Spot each line in the data below containing "computer" and copy it.

** Opening Information supplied block **

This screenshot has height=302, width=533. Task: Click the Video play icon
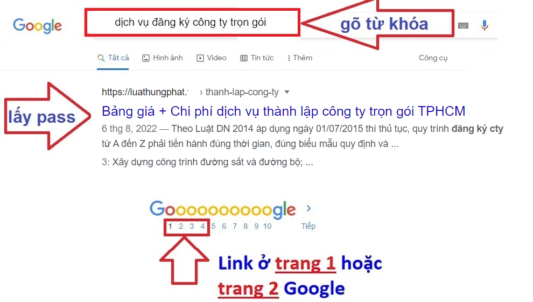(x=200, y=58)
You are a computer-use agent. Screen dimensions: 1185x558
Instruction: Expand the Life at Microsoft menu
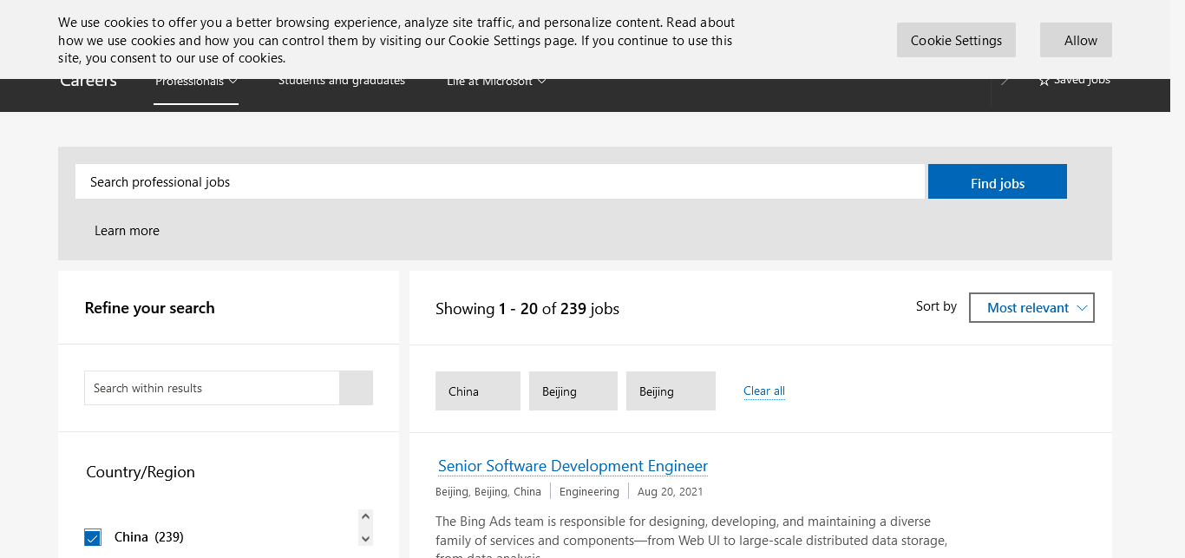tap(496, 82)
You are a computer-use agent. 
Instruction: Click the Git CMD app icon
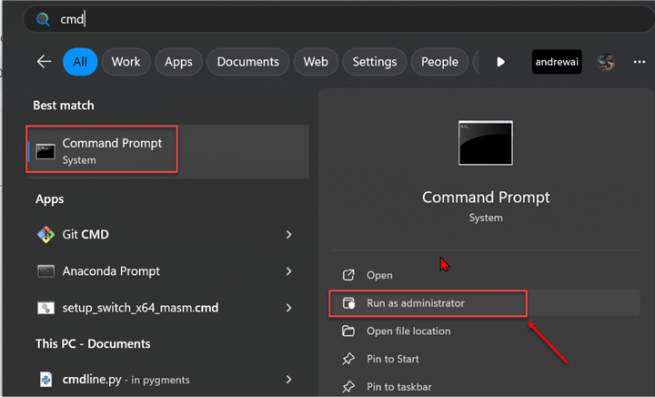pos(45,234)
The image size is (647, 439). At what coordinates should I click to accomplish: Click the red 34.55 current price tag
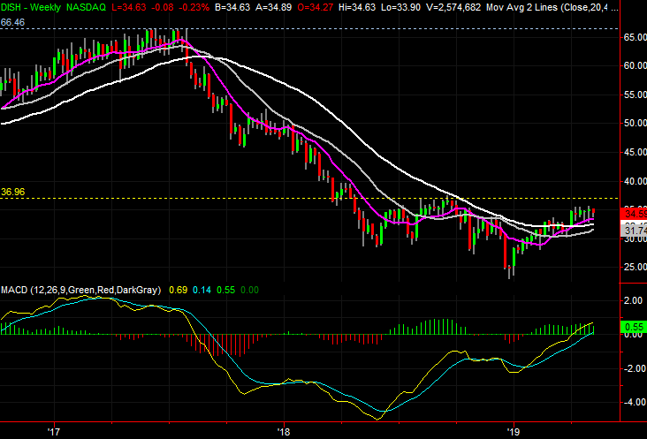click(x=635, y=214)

** Closing Information supplied block **
** Opening Information supplied block **

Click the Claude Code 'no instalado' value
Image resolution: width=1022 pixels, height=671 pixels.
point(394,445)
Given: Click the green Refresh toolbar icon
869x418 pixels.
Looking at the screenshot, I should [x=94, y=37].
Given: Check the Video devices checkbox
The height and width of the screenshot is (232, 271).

** Closing Information supplied block **
** Opening Information supplied block **

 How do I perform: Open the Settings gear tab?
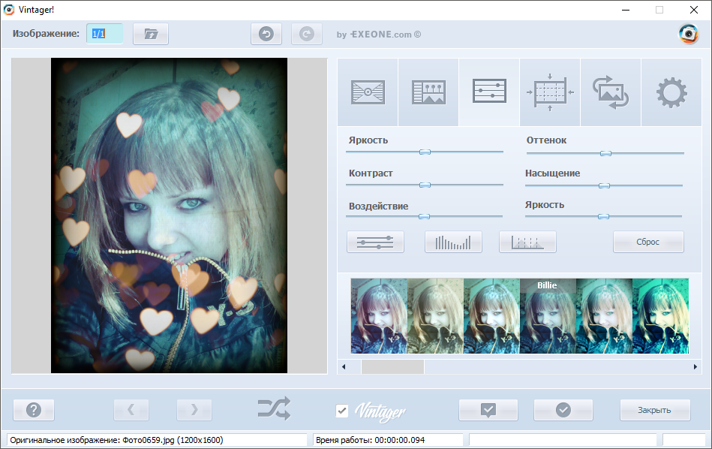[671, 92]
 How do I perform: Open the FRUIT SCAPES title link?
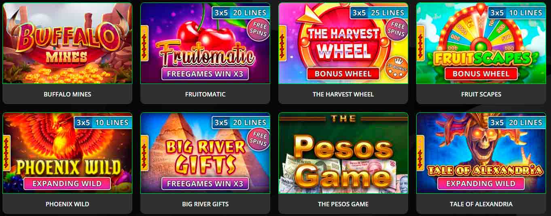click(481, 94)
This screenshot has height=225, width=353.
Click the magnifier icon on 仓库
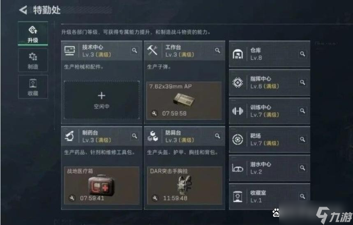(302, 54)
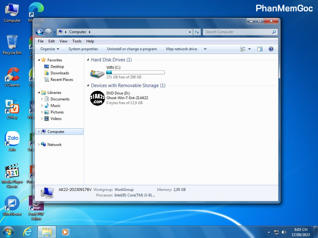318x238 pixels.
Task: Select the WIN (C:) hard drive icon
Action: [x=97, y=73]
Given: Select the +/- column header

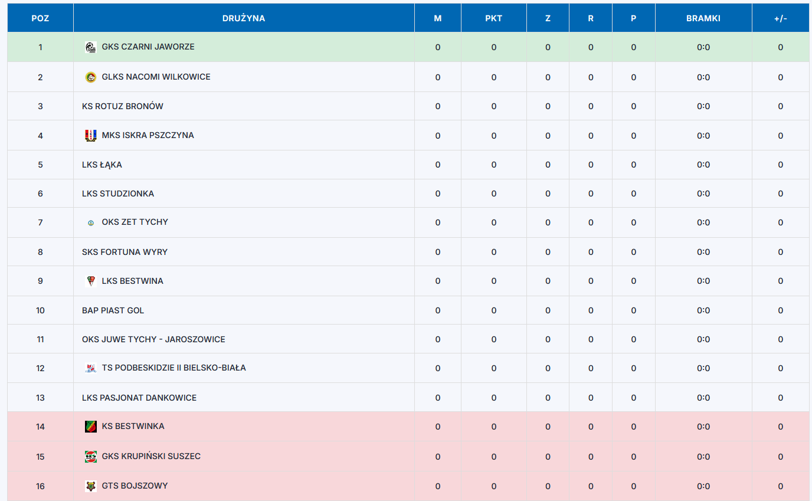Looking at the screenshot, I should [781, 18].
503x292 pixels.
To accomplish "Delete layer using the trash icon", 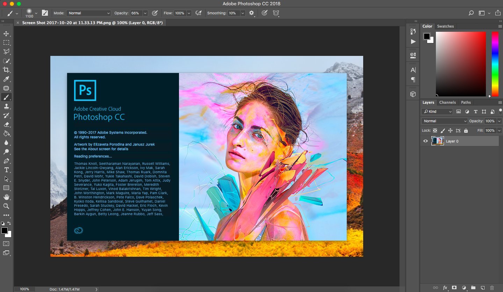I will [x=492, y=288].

** Closing Information supplied block **

Solution for this task »
You are a computer-use agent. Screen dimensions: 1185x558
You are a computer-use agent. 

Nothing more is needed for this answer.